Ross Buhler-Brown, one of the students working on the media campaign, said there is some “COVID fatigue” on campus among students who just want to get back to the normal college experience. Some of his peers take the threat of the pandemic seriously and observe precautions. Others would rather deny the dangers.
“Some, like me, are seniors, so the mindset for a lot of those people is that they don’t really care what happens,” he said. “They think, ‘if I get sick I get sick. I’m young; I’ll just shake it off.’ Some do have the mindset of not caring what they do, or who they may affect. That’s what we’re trying to change with this campaign.”
Some students will stay in Reno
He said a lot of students choose to stay on campus over the Thanksgiving break and not take a chance of bringing the virus home. Others want to stay in Reno and party.
“There is definitely some rebellion,” Buhler-Brown said. “We need to change that. What we do today affects our tomorrow and it affects others… We can act now and make sure that 2021 is better than 2020.”

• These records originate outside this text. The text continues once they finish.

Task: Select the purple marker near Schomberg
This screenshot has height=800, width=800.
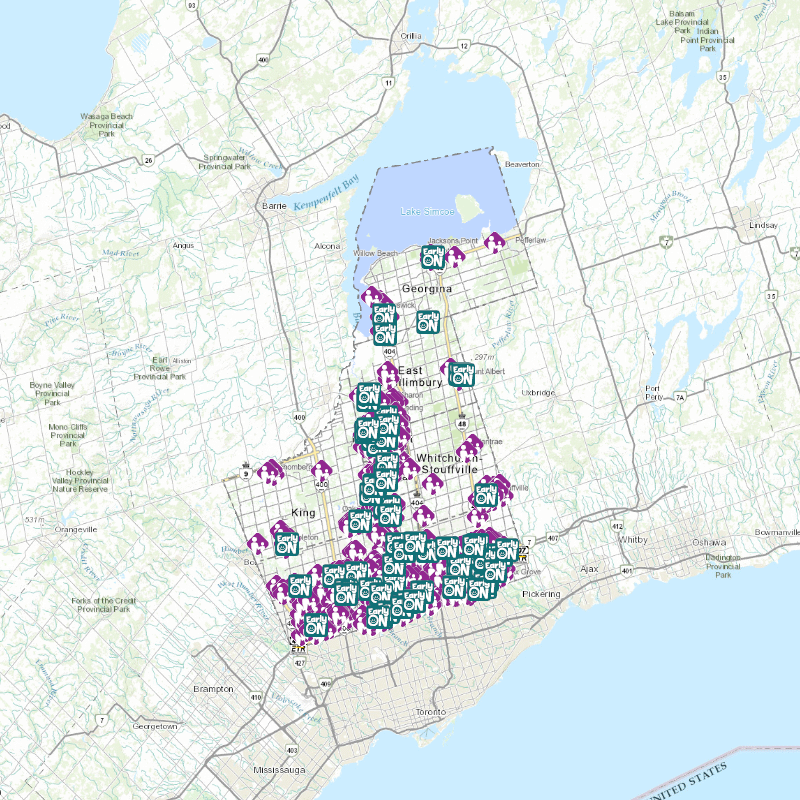Action: point(269,471)
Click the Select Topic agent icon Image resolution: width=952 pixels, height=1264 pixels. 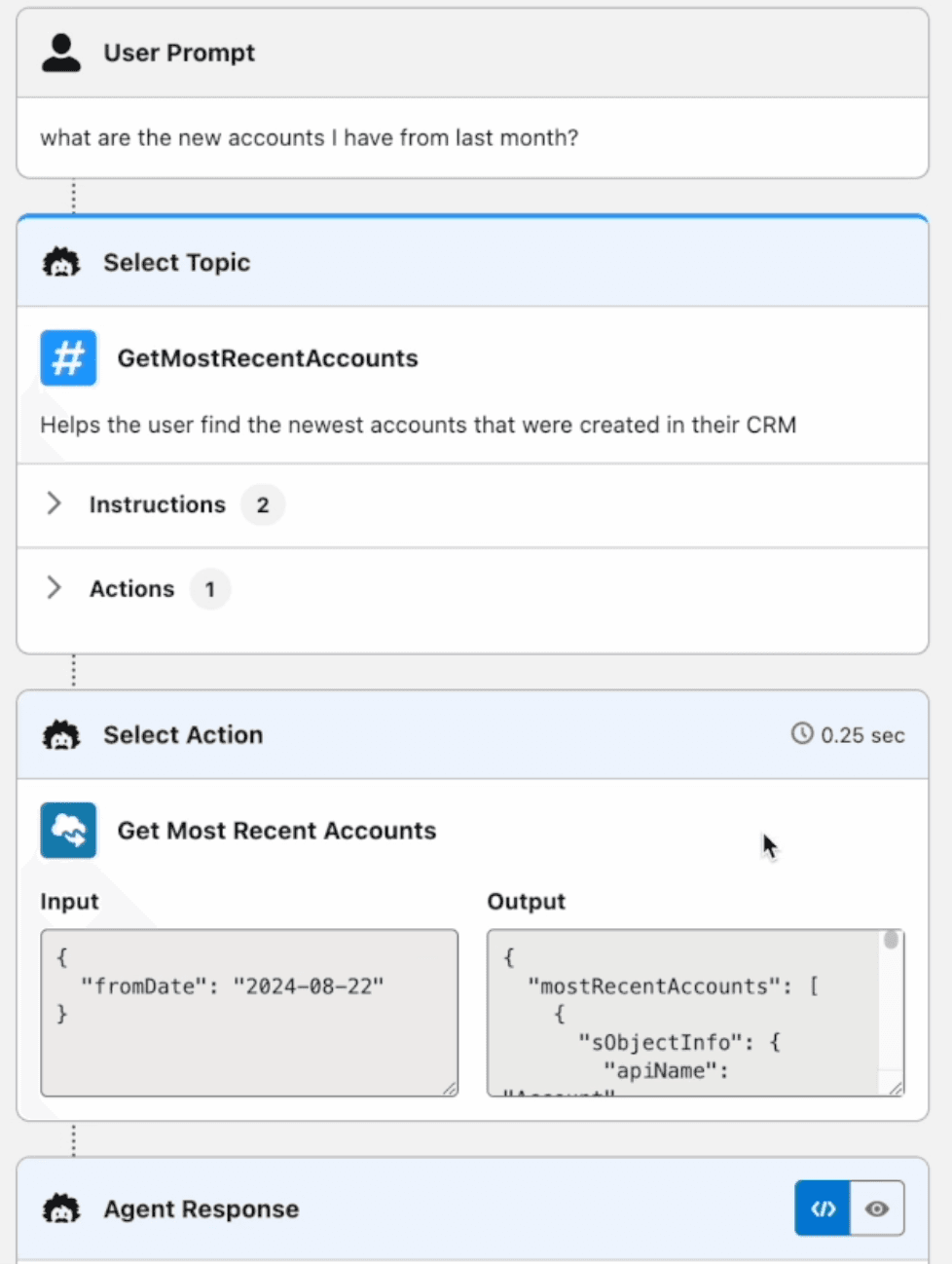click(61, 263)
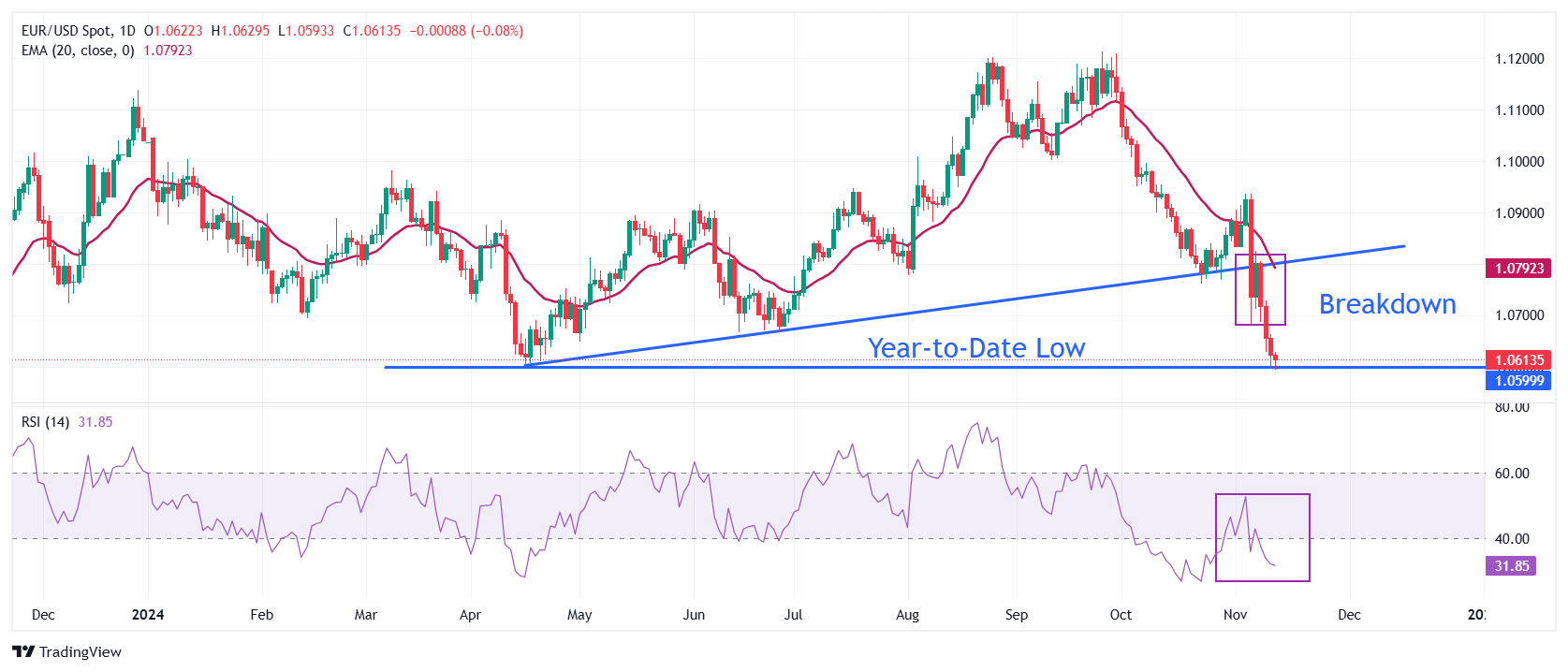The image size is (1568, 672).
Task: Select the EUR/USD Spot symbol title
Action: [79, 31]
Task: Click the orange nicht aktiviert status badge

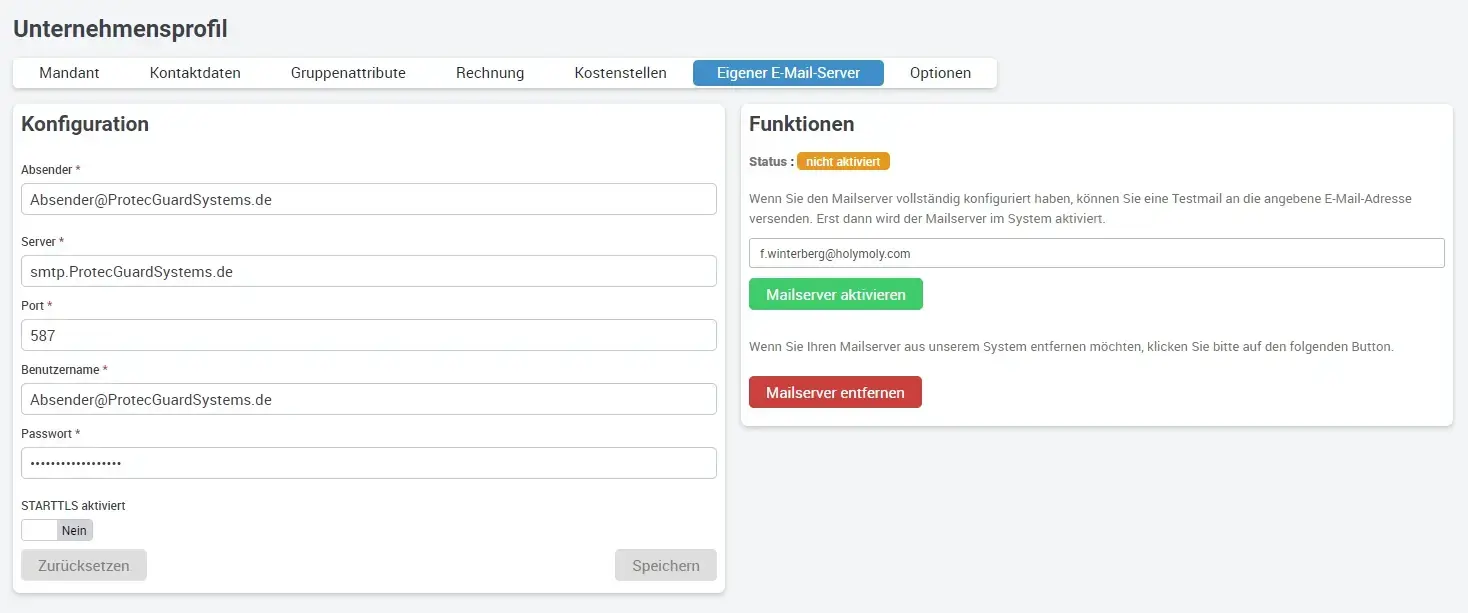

He’s a fraternity member and said the campaign is especially targeting members of the campus Greek community who have attended parties that helped drive campus case numbers up this semester. Students featured in the campaign’s videos wearing masks and holding up photos of loved ones also are members of fraternities and sororities.
“Words alone aren’t going to work. We can’t just tell people; we have to show them. It’s not all bad. There are students here who really care.” – Ross Buhler-Brown, UNR student working on the #DoItFor2021 campaign.
The awareness campaign, produced in cooperation with the City of Reno andWolf Pack Relations, has already received accolades from UNR President Brian Sandoval. Felts said social media metrics show the effort is reaching 18 to 24-year-olds and being widely shared across platforms.
“We’ll keep an eye on what’s developing,” he said. He noted that the target audience is armored against changing its ways because students’ expectations of the college experience have been so disrupted by the pandemic.
‘They didn’t sign up for this’
“One of the fun things about going to college getting away from parents and making decisions on your own,” Felts said. “Then this major health crisis comes along and suddenly the students have to go back home and… what? Take classes in their bedrooms? They didn’t sign up for this. It’s difficult audience. We’re fighting something they have a romantic relationship with.”
The romance vanished in 2020: Roommates are scattered to the winds. Dorms are abandoned. The campus became a ghost town with a few masked specters flitting among buildings that once teemed with youthful energy. A way of life that youngsters had been looking forward to for years is suddenly off limits at the very moment they are on the cusp of adulthood.
“I’m trying to become more empathetic,” Felts said. “We’re doing what is called social-media listening to see which videos may be effective, what’s working. It’s all part of a strategy to reach a large number of students.
“We’re trying to get the message out as widely as we can.”